Природе наплевать на чувство меры, она малюет яркими красками без раздумий. Западный склон полыхал гранатовым, кукурузным, оливковым, хурмяным, лимонным, красно-желто яблочным, банановым, вишневым, дынным и арбузно-зеленым цветом осенних листьев. Западный склон цвел красным и белым вином, домашними наливками и ликером, коньяком и шампанским, сплетаясь в пьянючий восточный узор, в крестьянское немудреное кружево. Весь склон без единой проплешины. Яркий, как фруктовые и тканевые ряды восточного суматошного базара. Веселый, как балаган. Беззаботный, как гуляка. Пьяный, как беспробудный пьяница. Самый лучший товарищ для лавиноопасного сумасшествия, ничегонедумания и ничегонеделания. Самое лучшее лекарство, чтобы забыться.

– Иди сюда, – позвал Игорь.

Он расстелил на сухой траве старый, потертый клетчатый плед.

– Не-а, – ответила я и положила на язык винно-бордовую ягоду барбариса. – Мм. Вкуснотища какая!

– Какая?

Он обнимал меня и смотрел на мои губы. Не отрываясь.

– Разная. И кислая, и сладкая. Одновременно.

Я откусила еще ягоду, потом еще одну и еще одну.

– Дай попробовать, – потребовал он.

Мой любовник, обычный человек из мяса и костей, целовал меня жадно и требовательно, отнимая мои губы и мой язык. Его руки жадно и требовательно отнимали меня у самой себя. Я слышала его разодранное, изорванное моими губами дыхание и улыбалась.

Все-таки я его получила!

Я уже ни о чем не просила бога. Я оставила его в покое. Ему все равно не до нас.

Его лицо смешно сморщилось.

– Одни косточки, – протянул он. – Жадная ты, Анька!

– А косточки где?

– Во мне. Вырастут весной барбарисом.

– Жадный ты, Гошка! Все тебе да тебе, – смеялась я.

Жадная и требовательная ведьма. Охочая до чужого. Безжалостная и любящая. Кислая и сладкая. Разная.

– Мне ничего не надо, кроме…

Он прикусил мою ключицу, и мы упали на плед.

Лучше бы я надела юбку, успела подумать я.

Я открыла глаза, и меня засыпали радужные, фруктовые, осенние листья. Пьянящие, как шампанское, узорчатые, как узбекский шелк. Легкие, разноцветные, как конфетти. Длинные, закрученные, как новогодний серпантин. Я обо всем забыла вмиг.

– У тебя язык потемнел от барбариса. И губы, – сказал он, блестя глазами.
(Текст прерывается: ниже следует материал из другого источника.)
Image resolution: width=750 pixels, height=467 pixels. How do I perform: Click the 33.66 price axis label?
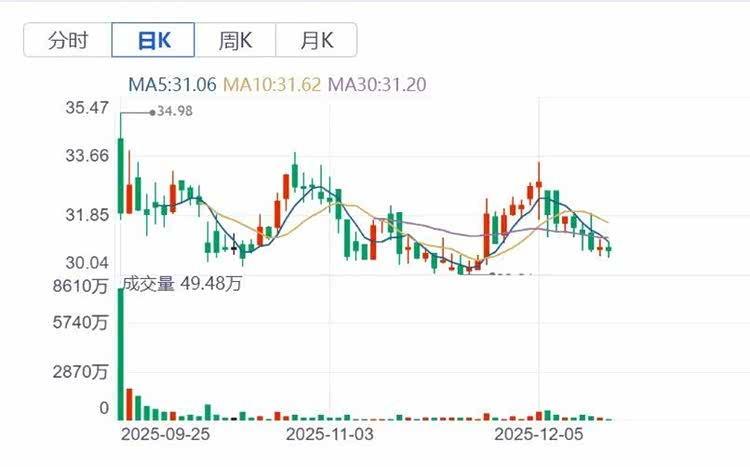(87, 156)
Я улыбнулась и потянулась. Как хорошо быть большой дикой кошкой, чтобы после любви кататься и мурлыкать вокруг своего мужчины. Завидую большим, диким кошкам! До ужаса!

– Чему ты улыбаешься?

– Тому, что мы два дурня на четвертом десятке лет.

– Хорошо быть дурнем, – мечтательно сказал он, глядя в синее, жаркое небо.

– Может, Ленке нарвать барбариса? Это полезно. В нем полно витамина С.

– Потом, – сказал он и низко склонился надо мной.

На меня смотрела сиреневая роза ветров; она парила над его небесно-голубой роговицей, скользила по его губам, прикрывала сиреневым отсветом его смуглое, подсушенное солнцем лицо. Мой любовник с сиреневой розой ветров. Где еще найти такого?

– Мне кажется, я до тебя и не жил никогда.

– Что за дождь из подснежников?

– Старая история, – поморщился он. – Я подарил ей подснежники, а она подбросила их вверх.

Я представила себя совсем молодой в дожде из цветов подснежников. В весеннем цветочном дожде с запахом капели и талого снега. Я люблю до сумасшествия, а люди кругом улыбаются. У меня защемило сердце. Почему мне это никогда не приходило в голову? Игорь тоже дарит мне цветы. Почему я не делаю милые глупости? Хоть одну? Хотя бы раз?